• _What you will do_:
Convert every line of the records below into a JSON list of strings, one string per line, omitting blank lines.

- - - - -

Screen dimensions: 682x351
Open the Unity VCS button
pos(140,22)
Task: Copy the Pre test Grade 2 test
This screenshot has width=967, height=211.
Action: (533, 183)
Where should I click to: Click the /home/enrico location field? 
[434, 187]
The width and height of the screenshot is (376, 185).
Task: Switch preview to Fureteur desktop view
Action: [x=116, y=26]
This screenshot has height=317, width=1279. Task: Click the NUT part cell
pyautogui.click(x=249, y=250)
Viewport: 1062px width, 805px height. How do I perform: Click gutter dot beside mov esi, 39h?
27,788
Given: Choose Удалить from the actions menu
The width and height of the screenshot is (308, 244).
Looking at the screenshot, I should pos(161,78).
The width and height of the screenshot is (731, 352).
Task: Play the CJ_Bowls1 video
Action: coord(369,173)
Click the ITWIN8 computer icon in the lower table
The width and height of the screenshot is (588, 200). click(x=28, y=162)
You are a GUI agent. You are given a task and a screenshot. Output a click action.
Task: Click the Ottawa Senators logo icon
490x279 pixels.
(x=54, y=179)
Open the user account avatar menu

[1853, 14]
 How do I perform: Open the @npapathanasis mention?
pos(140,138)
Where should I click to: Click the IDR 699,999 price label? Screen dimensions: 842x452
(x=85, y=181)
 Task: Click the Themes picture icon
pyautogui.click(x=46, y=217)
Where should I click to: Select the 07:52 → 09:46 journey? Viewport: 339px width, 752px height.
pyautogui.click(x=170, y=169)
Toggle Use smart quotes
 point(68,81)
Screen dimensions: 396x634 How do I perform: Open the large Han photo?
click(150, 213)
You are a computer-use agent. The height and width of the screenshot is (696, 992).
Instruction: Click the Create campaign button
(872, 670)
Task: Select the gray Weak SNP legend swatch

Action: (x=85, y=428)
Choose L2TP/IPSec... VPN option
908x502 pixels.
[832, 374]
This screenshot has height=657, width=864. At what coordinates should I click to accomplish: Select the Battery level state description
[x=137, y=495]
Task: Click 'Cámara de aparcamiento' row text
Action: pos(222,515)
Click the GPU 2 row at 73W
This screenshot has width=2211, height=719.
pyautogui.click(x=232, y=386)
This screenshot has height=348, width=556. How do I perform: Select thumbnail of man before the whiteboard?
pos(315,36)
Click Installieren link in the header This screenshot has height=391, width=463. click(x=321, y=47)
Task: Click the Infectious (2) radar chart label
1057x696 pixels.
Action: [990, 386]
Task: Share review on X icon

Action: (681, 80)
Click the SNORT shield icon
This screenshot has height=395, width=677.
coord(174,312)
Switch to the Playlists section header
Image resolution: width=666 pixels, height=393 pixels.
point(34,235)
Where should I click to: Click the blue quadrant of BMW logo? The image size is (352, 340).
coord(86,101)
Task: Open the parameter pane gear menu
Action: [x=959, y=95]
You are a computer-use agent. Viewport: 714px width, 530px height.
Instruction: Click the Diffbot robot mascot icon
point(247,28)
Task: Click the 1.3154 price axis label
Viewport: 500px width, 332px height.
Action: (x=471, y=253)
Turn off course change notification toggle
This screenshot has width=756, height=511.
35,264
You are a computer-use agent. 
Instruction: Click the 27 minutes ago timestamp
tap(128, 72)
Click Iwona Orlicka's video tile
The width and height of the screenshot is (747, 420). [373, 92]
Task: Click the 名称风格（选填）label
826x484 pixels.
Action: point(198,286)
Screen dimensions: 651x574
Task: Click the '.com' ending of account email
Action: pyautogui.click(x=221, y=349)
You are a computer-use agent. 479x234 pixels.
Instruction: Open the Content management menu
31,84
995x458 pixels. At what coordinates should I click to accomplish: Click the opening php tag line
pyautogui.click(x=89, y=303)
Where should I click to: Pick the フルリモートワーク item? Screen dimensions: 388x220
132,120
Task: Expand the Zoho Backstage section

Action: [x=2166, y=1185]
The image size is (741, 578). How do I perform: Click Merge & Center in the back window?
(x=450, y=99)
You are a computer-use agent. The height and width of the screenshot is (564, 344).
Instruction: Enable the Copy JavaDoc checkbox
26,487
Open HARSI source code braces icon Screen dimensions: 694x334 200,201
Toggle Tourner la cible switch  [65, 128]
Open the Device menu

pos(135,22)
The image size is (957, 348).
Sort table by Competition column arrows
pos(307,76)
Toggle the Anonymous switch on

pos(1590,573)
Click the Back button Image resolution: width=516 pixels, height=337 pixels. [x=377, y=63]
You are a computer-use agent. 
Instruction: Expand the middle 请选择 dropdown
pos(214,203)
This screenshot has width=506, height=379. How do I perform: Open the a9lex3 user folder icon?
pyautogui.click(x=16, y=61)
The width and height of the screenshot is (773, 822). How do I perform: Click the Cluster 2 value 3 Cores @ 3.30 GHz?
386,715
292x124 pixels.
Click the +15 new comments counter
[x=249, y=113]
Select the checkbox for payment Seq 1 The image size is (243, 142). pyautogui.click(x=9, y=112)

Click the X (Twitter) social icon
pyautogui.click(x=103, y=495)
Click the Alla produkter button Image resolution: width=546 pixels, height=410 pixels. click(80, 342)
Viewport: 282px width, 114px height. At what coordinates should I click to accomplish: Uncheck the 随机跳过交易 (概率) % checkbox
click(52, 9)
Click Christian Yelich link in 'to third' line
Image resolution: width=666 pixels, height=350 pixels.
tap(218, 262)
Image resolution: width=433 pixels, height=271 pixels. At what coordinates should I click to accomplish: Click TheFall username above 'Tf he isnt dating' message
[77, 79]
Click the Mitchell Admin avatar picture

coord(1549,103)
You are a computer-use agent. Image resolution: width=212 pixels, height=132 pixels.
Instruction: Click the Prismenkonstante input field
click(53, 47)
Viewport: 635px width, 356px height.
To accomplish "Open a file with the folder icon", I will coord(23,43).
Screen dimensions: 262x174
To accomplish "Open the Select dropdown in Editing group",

- - - - -

• _Correct result_:
[
  "Screen dimensions: 682x351",
  "Open the Unity VCS button",
  "pos(140,22)",
  "Task: Copy the Pre test Grade 2 test",
  "This screenshot has width=967, height=211.",
  "Action: (533, 183)",
  "Where should I click to: Click the /home/enrico location field? ",
  "[434, 187]",
  "The width and height of the screenshot is (376, 185).",
  "Task: Switch preview to Fureteur desktop view",
  "Action: [x=116, y=26]",
  "This screenshot has height=317, width=1279. Task: Click the NUT part cell",
  "pyautogui.click(x=249, y=250)",
  "Viewport: 1062px width, 805px height. How do I perform: Click gutter dot beside mov esi, 39h?",
  "27,788",
  "Given: Choose Удалить from the actions menu",
  "The width and height of the screenshot is (308, 244).",
  "Looking at the screenshot, I should pos(161,78).",
  "The width and height of the screenshot is (731, 352).",
  "Task: Play the CJ_Bowls1 video",
  "Action: coord(369,173)",
  "Click the ITWIN8 computer icon in the lower table",
  "The width and height of the screenshot is (588, 200). click(x=28, y=162)",
  "You are a GUI agent. You are given a task and a screenshot. Output a click action.",
  "Task: Click the Ottawa Senators logo icon",
  "490x279 pixels.",
  "(x=54, y=179)",
  "Open the user account avatar menu",
  "[1853, 14]",
  " How do I perform: Open the @npapathanasis mention?",
  "pos(140,138)",
  "Where should I click to: Click the IDR 699,999 price label? Screen dimensions: 842x452",
  "(x=85, y=181)",
  " Task: Click the Themes picture icon",
  "pyautogui.click(x=46, y=217)",
  "Where should I click to: Select the 07:52 → 09:46 journey? Viewport: 339px width, 752px height.",
  "pyautogui.click(x=170, y=169)",
  "Toggle Use smart quotes",
  " point(68,81)",
  "Screen dimensions: 396x634 How do I perform: Open the large Han photo?",
  "click(150, 213)",
  "You are a computer-use agent. The height and width of the screenshot is (696, 992).",
  "Instruction: Click the Create campaign button",
  "(872, 670)",
  "Task: Select the gray Weak SNP legend swatch",
  "Action: (x=85, y=428)",
  "Choose L2TP/IPSec... VPN option",
  "908x502 pixels.",
  "[832, 374]",
  "This screenshot has height=657, width=864. At what coordinates should I click to accomplish: Select the Battery level state description",
  "[x=137, y=495]",
  "Task: Click 'Cámara de aparcamiento' row text",
  "Action: pos(222,515)",
  "Click the GPU 2 row at 73W",
  "This screenshot has width=2211, height=719.",
  "pyautogui.click(x=232, y=386)",
  "This screenshot has height=348, width=556. How do I perform: Select thumbnail of man before the whiteboard?",
  "pos(315,36)",
  "Click Installieren link in the header This screenshot has height=391, width=463. click(x=321, y=47)",
  "Task: Click the Infectious (2) radar chart label",
  "1057x696 pixels.",
  "Action: [990, 386]",
  "Task: Share review on X icon",
  "Action: (681, 80)",
  "Click the SNORT shield icon",
  "This screenshot has height=395, width=677.",
  "coord(174,312)",
  "Switch to the Playlists section header",
  "Image resolution: width=666 pixels, height=393 pixels.",
  "point(34,235)",
  "Where should I click to: Click the blue quadrant of BMW logo? The image size is (352, 340).",
  "coord(86,101)",
  "Task: Open the parameter pane gear menu",
  "Action: [x=959, y=95]",
  "You are a computer-use agent. Viewport: 714px width, 530px height.",
  "Instruction: Click the Diffbot robot mascot icon",
  "point(247,28)",
  "Task: Click the 1.3154 price axis label",
  "Viewport: 500px width, 332px height.",
  "Action: (x=471, y=253)",
  "Turn off course change notification toggle",
  "This screenshot has width=756, height=511.",
  "35,264",
  "You are a computer-use agent. ",
  "Instruction: Click the 27 minutes ago timestamp",
  "tap(128, 72)",
  "Click Iwona Orlicka's video tile",
  "The width and height of the screenshot is (747, 420). [373, 92]",
  "Task: Click the 名称风格（选填）label",
  "826x484 pixels.",
  "Action: point(198,286)",
  "Screen dimensions: 651x574",
  "Task: Click the '.com' ending of account email",
  "Action: pyautogui.click(x=221, y=349)",
  "You are a computer-use agent. 479x234 pixels.",
  "Instruction: Open the Content management menu",
  "31,84",
  "995x458 pixels. At what coordinates should I click to accomplish: Click the opening php tag line",
  "pyautogui.click(x=89, y=303)",
  "Where should I click to: Pick the フルリモートワーク item? Screen dimensions: 388x220",
  "132,120",
  "Task: Expand the Zoho Backstage section",
  "Action: [x=2166, y=1185]",
  "The image size is (741, 578). How do I perform: Click Merge & Center in the back window?",
  "(x=450, y=99)",
  "You are a computer-use agent. The height and width of the screenshot is (564, 344).",
  "Instruction: Enable the Copy JavaDoc checkbox",
  "26,487",
  "Open HARSI source code braces icon Screen dimensions: 694x334 200,201",
  "Toggle Tourner la cible switch  [65, 128]",
  "Open the Device menu",
  "pos(135,22)",
  "The image size is (957, 348).",
  "Sort table by Competition column arrows",
  "pos(307,76)",
  "Toggle the Anonymous switch on",
  "pos(1590,573)",
  "Click the Back button Image resolution: width=516 pixels, height=337 pixels. [x=377, y=63]",
  "You are a computer-use agent. ",
  "Instruction: Expand the middle 请选择 dropdown",
  "pos(214,203)",
  "This screenshot has width=506, height=379. How do I perform: Open the a9lex3 user folder icon?",
  "pyautogui.click(x=16, y=61)",
  "The width and height of the screenshot is (773, 822). How do I perform: Click the Cluster 2 value 3 Cores @ 3.30 GHz?",
  "386,715",
  "292x124 pixels.",
  "Click the +15 new comments counter",
  "[x=249, y=113]",
  "Select the checkbox for payment Seq 1 The image size is (243, 142). pyautogui.click(x=9, y=112)",
  "Click the X (Twitter) social icon",
  "pyautogui.click(x=103, y=495)",
  "Click the Alla produkter button Image resolution: width=546 pixels, height=410 pixels. click(80, 342)",
  "Viewport: 282px width, 114px height. At what coordinates should I click to accomplish: Uncheck the 随机跳过交易 (概率) % checkbox",
  "click(52, 9)",
  "Click Christian Yelich link in 'to third' line",
  "Image resolution: width=666 pixels, height=350 pixels.",
  "tap(218, 262)",
  "Image resolution: width=433 pixels, height=271 pixels. At what coordinates should I click to accomplish: Click TheFall username above 'Tf he isnt dating' message",
  "[77, 79]",
  "Click the Mitchell Admin avatar picture",
  "coord(1549,103)",
  "You are a computer-use agent. Image resolution: width=212 pixels, height=132 pixels.",
  "Instruction: Click the Prismenkonstante input field",
  "click(53, 47)",
  "Viewport: 635px width, 356px height.",
  "To accomplish \"Open a file with the folder icon\", I will coord(23,43).",
  "Screen dimensions: 262x174",
  "To accomplish \"Open the Select dropdown in Editing group\","
]